Practical Risks and Real Remedies in E-Banking: the biggest mistakes banks make in defending against hackers
By Ilia Kolochenko, CEO of High-Tech Bridge
Risk assessment needs to be comprehensive and global
Many financial institutions fail to perform comprehensive risk analysis and assessment, exposing their companies and clients to enormous risk. For example, many banks tend to underestimate or even ignore the security of their websites, focusing instead on “more sensitive” web applications such as e-banking. This is totally wrong, as even if the bank website does not contain any financial data, it is a perfect target for cybercriminals. For example, a medium-risk Cross-Site Scripting (XSS) vulnerability on the bank website may be used to perform spear-phishing campaigns against bank’s clients, infecting their PCs or mobile devices with a Trojan when visiting the website of the bank.
Other problems are outsourcing, external backup, and cloud. Many financial institutions completely ignore the fact that their IT supplier has a privileged access to financial records of the bank, and at the same time do not care about their own internal information security. Obviously, hackers would rather compromise a negligent IT supplier and get everything they need via him, instead of organizing expensive APTs against the bank itself. A “secure” externalization of backup and usage of a cloud has become very popular these days. Keep in mind that if a third-party provider transmitting, hosting, or processing your data is hacked, you are automatically hacked as well.
ATM machines are being compromised and hacked too! For example, a backdoor can eject all the cash out of the ATM when pressing a secret combination of keys instead of your pin. Did you include ATM protection in your cybersecurity plan, or are they still running Windows XP connected to the web?
End-users of e-banking shall be regarded as already compromised
Despite all the efforts taken by the antivirus industry, hackers are still more sophisticated than the security software. Kaspersky itself recently announced being hacked and infected with very complex and invisible malware… Almost any type of security of e-banking solution implemented on the client side can be by-passed if the client’s computer is compromised. One time passwords, two factor authentication, and all other modern security mechanisms will fail if a client’s machine is hacked.

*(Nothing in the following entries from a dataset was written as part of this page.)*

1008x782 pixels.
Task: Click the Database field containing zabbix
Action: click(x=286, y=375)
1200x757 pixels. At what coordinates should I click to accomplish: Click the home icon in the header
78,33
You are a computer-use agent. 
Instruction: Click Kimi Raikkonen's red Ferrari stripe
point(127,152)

And, in combination with a tiny vulnerability on the bank website abandoned by the security team, uneducated users and smart hackers, a client will be hacked – it’s just a question of time.

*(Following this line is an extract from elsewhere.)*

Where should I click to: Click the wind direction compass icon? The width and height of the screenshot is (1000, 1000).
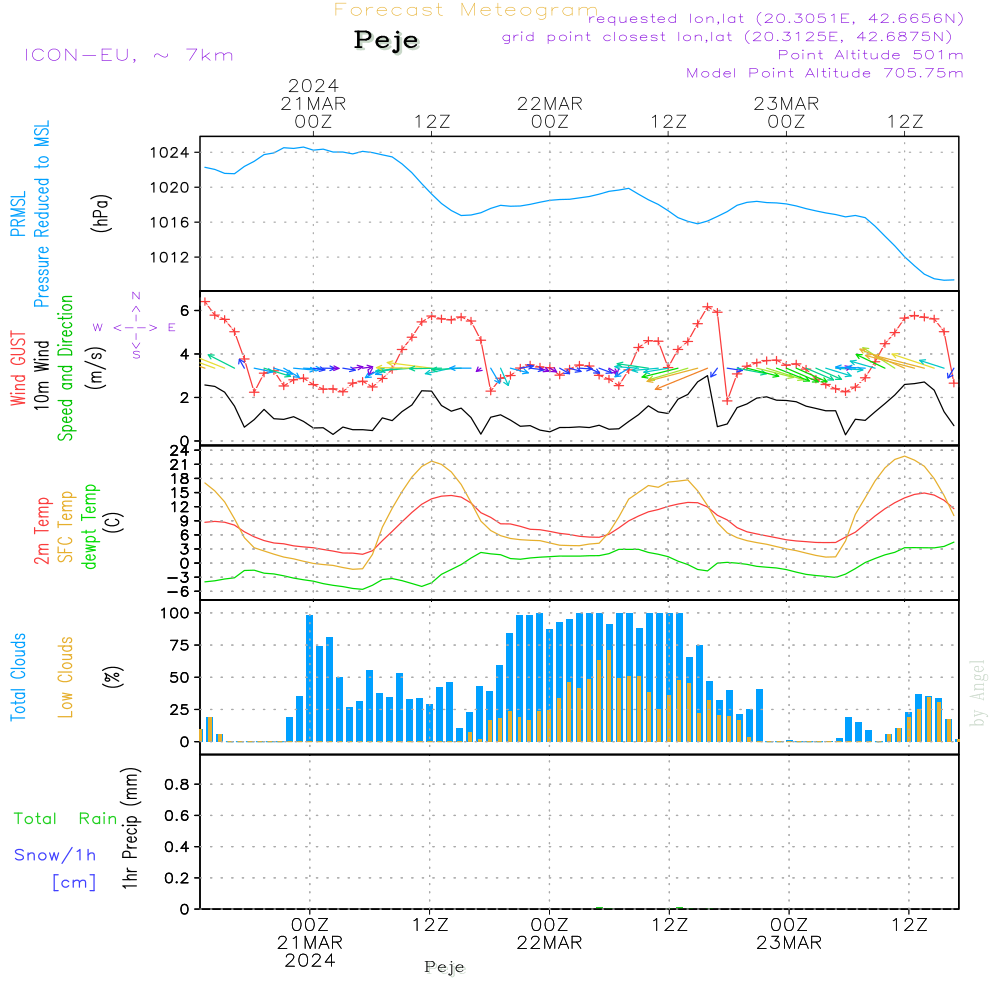135,326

Therefore, make sure that you have implemented a strict monitoring service that can notify your fraud prevention team about any abnormal activities and block or pause suspicions money transfers. Client notification by an external means, such as SMS or phone call, about any potentially suspicious activities with his or her account – can prevent many fraudulent transactions just in time. Every single minute is important to stop illegal transaction, otherwise money will leave the account and you will never ever see it again.
Every single user of e-banking shall be considered as hacked and compromised. In this area, paranoia is less expensive to the business than negligence.
Strong authentication should be implemented properly
Two Factor Authentication (2FA) and One Time Passwords (OTP) may be evil is implemented wrongly. I know a bank that replaced old fashion scratch cards with more “modern” notification by SMS for their mobile banking solution. The problem was that the card was usually stored separately from the mobile phone, and in case of a robbery, criminals could not access your bank account. However, with this security upgrade, it became enough to steal your mobile phone to get unlimited access to your bank account!
Therefore, when you implement new security solutions, make sure that they are appropriate for your business environment, otherwise you are just harming your business.
Cybersecurity solutions need to be both efficient and effective
Many financial organizations spend huge amount on cybersecurity solutions without analyzing if these solutions are effective, necessary, appropriate, and compatible with their particular business environment and business needs.
I have seen small organizations who spent hundreds of thousands dollars on expensive Data Leakage Prevention (DLP) solutions, leaving their front-end applications with critical data unprotected. Just because security vendors showed them Gartner’s report saying that 90% of threats are coming from insiders…
Another common case is expensive security solutions purchased in the sake of compliance or ordered directly by the management being scared to death by cybersecurity media hype. Due to the high complexity of configuration and management, those expensive boxes were abandoned by IT teams in default configuration, leaving corporate infrastructure as vulnerable as if they didn’t exist. Remember, spending a lot on your IT security does not mean spending wisely.